→ **Given instruction**
Please copy out the entries below, substituting "interface agent" for every occurrence of "GUI agent" and leaving everything else unchanged.

→ **Material to process**
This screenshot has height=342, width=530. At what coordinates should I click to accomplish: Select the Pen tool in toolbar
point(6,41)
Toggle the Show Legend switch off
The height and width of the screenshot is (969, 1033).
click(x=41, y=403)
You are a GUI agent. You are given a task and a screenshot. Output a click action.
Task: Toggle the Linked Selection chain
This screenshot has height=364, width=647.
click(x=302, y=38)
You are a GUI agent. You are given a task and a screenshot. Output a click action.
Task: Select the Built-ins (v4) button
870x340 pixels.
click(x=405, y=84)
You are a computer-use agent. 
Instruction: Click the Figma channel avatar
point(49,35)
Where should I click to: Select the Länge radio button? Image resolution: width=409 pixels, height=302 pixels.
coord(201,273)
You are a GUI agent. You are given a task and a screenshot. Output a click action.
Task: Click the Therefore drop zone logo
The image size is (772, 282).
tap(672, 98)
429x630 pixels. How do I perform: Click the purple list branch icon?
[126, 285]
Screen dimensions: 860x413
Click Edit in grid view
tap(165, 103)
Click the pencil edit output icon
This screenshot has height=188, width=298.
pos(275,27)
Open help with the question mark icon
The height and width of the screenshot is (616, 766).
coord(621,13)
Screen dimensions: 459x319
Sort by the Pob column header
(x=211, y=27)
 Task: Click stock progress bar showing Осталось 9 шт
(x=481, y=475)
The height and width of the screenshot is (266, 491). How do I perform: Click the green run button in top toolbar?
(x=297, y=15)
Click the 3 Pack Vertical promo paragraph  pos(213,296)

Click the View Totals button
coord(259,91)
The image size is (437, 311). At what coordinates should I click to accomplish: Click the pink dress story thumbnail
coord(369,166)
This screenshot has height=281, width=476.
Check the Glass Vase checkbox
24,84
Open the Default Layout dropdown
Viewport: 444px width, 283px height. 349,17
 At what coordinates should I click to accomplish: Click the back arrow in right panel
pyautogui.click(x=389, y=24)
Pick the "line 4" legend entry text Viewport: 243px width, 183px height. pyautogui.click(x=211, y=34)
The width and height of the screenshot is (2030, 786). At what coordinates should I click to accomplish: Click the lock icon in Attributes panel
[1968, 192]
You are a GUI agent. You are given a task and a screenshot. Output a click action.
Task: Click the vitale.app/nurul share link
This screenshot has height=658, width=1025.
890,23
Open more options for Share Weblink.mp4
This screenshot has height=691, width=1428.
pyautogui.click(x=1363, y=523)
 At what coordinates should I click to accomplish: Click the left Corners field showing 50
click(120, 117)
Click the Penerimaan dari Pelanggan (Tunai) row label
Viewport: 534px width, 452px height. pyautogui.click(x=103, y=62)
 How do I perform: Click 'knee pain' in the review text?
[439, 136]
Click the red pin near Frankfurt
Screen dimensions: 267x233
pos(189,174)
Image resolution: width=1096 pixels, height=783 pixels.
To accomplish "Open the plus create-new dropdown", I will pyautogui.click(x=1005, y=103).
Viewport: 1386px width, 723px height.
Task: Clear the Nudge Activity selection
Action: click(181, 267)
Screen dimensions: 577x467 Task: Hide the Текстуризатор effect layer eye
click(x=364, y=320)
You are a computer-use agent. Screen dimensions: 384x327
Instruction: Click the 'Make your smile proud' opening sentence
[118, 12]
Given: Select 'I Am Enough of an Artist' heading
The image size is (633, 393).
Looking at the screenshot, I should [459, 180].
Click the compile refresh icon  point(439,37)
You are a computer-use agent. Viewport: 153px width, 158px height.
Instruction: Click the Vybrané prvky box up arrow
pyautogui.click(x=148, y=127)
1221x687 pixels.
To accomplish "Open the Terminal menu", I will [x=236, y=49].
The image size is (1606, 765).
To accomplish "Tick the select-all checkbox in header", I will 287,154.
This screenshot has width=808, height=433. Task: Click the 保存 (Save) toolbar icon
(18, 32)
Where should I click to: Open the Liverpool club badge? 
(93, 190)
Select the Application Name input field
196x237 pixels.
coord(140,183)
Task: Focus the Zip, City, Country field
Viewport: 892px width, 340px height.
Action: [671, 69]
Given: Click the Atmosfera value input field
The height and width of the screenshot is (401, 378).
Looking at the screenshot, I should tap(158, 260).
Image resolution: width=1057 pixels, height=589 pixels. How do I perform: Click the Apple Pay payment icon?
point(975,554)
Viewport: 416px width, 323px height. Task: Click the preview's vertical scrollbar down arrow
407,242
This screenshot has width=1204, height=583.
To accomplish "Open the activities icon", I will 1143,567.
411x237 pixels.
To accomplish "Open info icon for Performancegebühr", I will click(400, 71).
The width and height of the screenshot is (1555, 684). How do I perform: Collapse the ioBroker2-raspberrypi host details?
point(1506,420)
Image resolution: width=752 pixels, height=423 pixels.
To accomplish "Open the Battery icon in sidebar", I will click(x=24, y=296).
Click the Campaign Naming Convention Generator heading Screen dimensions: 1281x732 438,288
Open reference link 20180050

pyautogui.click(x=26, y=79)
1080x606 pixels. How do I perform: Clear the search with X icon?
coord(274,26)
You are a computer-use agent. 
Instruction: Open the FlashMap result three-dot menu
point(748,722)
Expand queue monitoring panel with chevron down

→ **Expected output**
This screenshot has height=342, width=530. At what coordinates should I click to accomplish: Select the Pen tool in toolbar
point(6,41)
Toggle the Show Legend switch off
The height and width of the screenshot is (969, 1033).
click(x=41, y=403)
You are a interface agent. You are given a task and a screenshot. Output a click action.
Task: Toggle the Linked Selection chain
This screenshot has height=364, width=647.
click(x=302, y=38)
You are a interface agent. You are given a task and a screenshot. Output a click action.
Task: Select the Built-ins (v4) button
870x340 pixels.
click(x=405, y=84)
You are a computer-use agent. 
Instruction: Click the Figma channel avatar
point(49,35)
Where should I click to: Select the Länge radio button? Image resolution: width=409 pixels, height=302 pixels.
coord(201,273)
You are a interface agent. You are given a task and a screenshot. Output a click action.
Task: Click the Therefore drop zone logo
The image size is (772, 282).
tap(672, 98)
429x630 pixels. How do I perform: Click the purple list branch icon?
[126, 285]
Screen dimensions: 860x413
Click Edit in grid view
tap(165, 103)
Click the pencil edit output icon
This screenshot has height=188, width=298.
pos(275,27)
Open help with the question mark icon
The height and width of the screenshot is (616, 766).
coord(621,13)
Screen dimensions: 459x319
Sort by the Pob column header
(x=211, y=27)
 Task: Click stock progress bar showing Осталось 9 шт
(x=481, y=475)
The height and width of the screenshot is (266, 491). How do I perform: Click the green run button in top toolbar?
(x=297, y=15)
Click the 3 Pack Vertical promo paragraph  pos(213,296)

Click the View Totals button
coord(259,91)
The image size is (437, 311). At what coordinates should I click to accomplish: Click the pink dress story thumbnail
coord(369,166)
This screenshot has height=281, width=476.
Check the Glass Vase checkbox
24,84
Open the Default Layout dropdown
Viewport: 444px width, 283px height. 349,17
 At what coordinates should I click to accomplish: Click the back arrow in right panel
pyautogui.click(x=389, y=24)
Pick the "line 4" legend entry text Viewport: 243px width, 183px height. pyautogui.click(x=211, y=34)
The width and height of the screenshot is (2030, 786). At what coordinates should I click to accomplish: Click the lock icon in Attributes panel
[1968, 192]
You are a interface agent. You are given a task and a screenshot. Output a click action.
Task: Click the vitale.app/nurul share link
This screenshot has height=658, width=1025.
890,23
Open more options for Share Weblink.mp4
This screenshot has height=691, width=1428.
pyautogui.click(x=1363, y=523)
 At what coordinates should I click to accomplish: Click the left Corners field showing 50
click(120, 117)
Click the Penerimaan dari Pelanggan (Tunai) row label
Viewport: 534px width, 452px height. pyautogui.click(x=103, y=62)
 How do I perform: Click 'knee pain' in the review text?
[439, 136]
Click the red pin near Frankfurt
Screen dimensions: 267x233
pos(189,174)
Image resolution: width=1096 pixels, height=783 pixels.
To accomplish "Open the plus create-new dropdown", I will pyautogui.click(x=1005, y=103).
Viewport: 1386px width, 723px height.
Task: Clear the Nudge Activity selection
Action: click(181, 267)
Screen dimensions: 577x467 Task: Hide the Текстуризатор effect layer eye
click(x=364, y=320)
You are a computer-use agent. Screen dimensions: 384x327
Instruction: Click the 'Make your smile proud' opening sentence
[118, 12]
Given: Select 'I Am Enough of an Artist' heading
The image size is (633, 393).
Looking at the screenshot, I should [459, 180].
Click the compile refresh icon  point(439,37)
You are a computer-use agent. Viewport: 153px width, 158px height.
Instruction: Click the Vybrané prvky box up arrow
pyautogui.click(x=148, y=127)
1221x687 pixels.
To accomplish "Open the Terminal menu", I will [x=236, y=49].
The image size is (1606, 765).
To accomplish "Tick the select-all checkbox in header", I will 287,154.
This screenshot has width=808, height=433. Task: Click the 保存 (Save) toolbar icon
(18, 32)
Where should I click to: Open the Liverpool club badge? 
(93, 190)
Select the Application Name input field
196x237 pixels.
coord(140,183)
Task: Focus the Zip, City, Country field
Viewport: 892px width, 340px height.
Action: [671, 69]
Given: Click the Atmosfera value input field
The height and width of the screenshot is (401, 378).
Looking at the screenshot, I should tap(158, 260).
Image resolution: width=1057 pixels, height=589 pixels. How do I perform: Click the Apple Pay payment icon?
point(975,554)
Viewport: 416px width, 323px height. Task: Click the preview's vertical scrollbar down arrow
407,242
This screenshot has width=1204, height=583.
To accomplish "Open the activities icon", I will 1143,567.
411x237 pixels.
To accomplish "Open info icon for Performancegebühr", I will click(400, 71).
The width and height of the screenshot is (1555, 684). How do I perform: Collapse the ioBroker2-raspberrypi host details?
point(1506,420)
Image resolution: width=752 pixels, height=423 pixels.
To accomplish "Open the Battery icon in sidebar", I will click(x=24, y=296).
Click the Campaign Naming Convention Generator heading Screen dimensions: 1281x732 438,288
Open reference link 20180050

pyautogui.click(x=26, y=79)
1080x606 pixels. How do I perform: Clear the search with X icon?
coord(274,26)
You are a computer-use agent. 
Instruction: Open the FlashMap result three-dot menu
point(748,722)
Expand queue monitoring panel with chevron down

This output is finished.